┌────────
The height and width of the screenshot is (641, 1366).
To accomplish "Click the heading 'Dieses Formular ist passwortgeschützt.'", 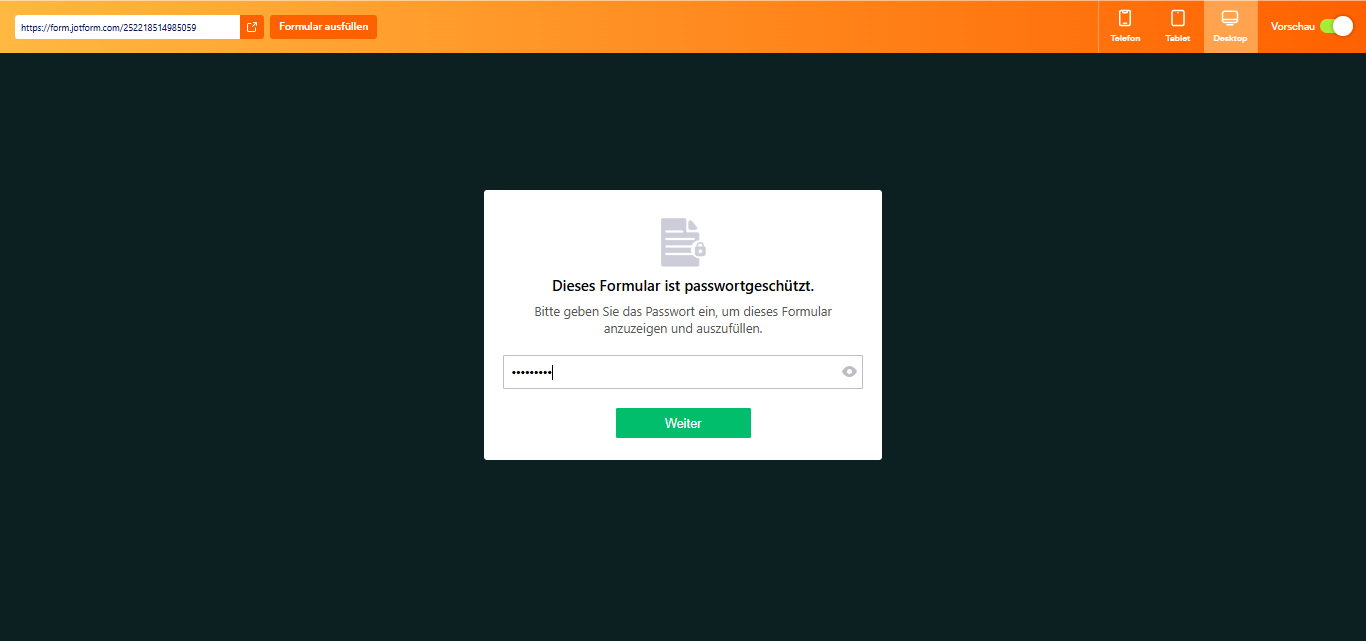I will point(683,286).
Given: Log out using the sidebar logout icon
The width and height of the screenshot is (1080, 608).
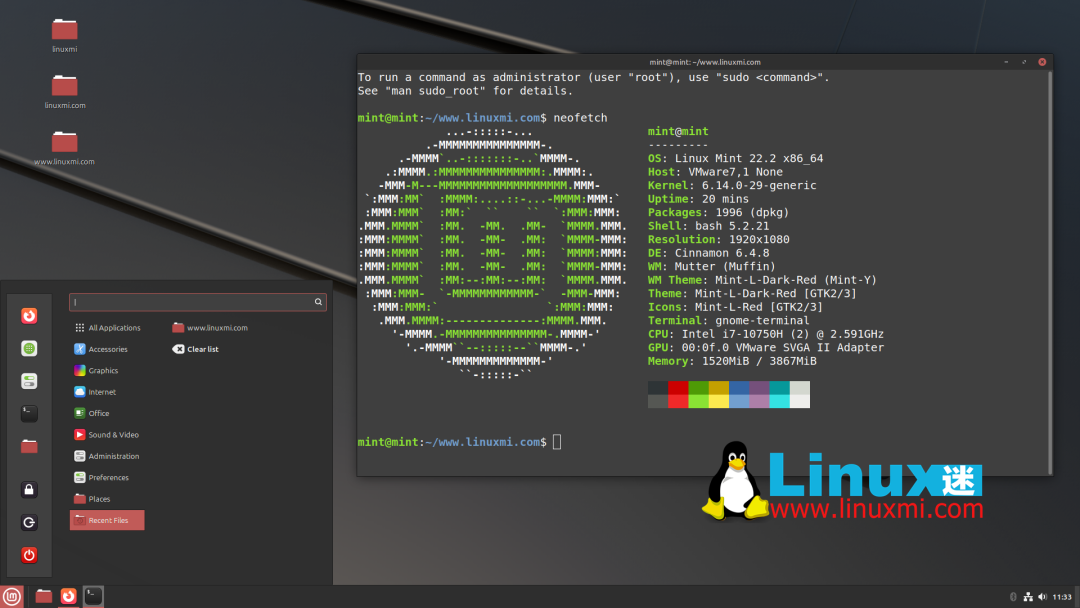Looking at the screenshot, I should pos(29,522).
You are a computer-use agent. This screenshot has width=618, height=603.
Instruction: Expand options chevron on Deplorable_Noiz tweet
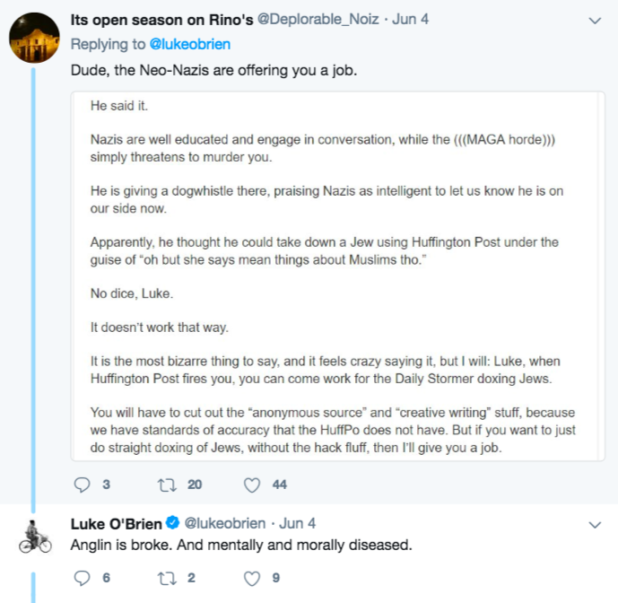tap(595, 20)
└────────
● WORK TO DO
Copy each line of the records that contains the string "height", matching uppercase and lowercase exactly.

● WORKED SOLUTION
The height and width of the screenshot is (641, 1366).
The width and height of the screenshot is (1080, 608).
You are a computer-use agent. This screenshot has width=618, height=603.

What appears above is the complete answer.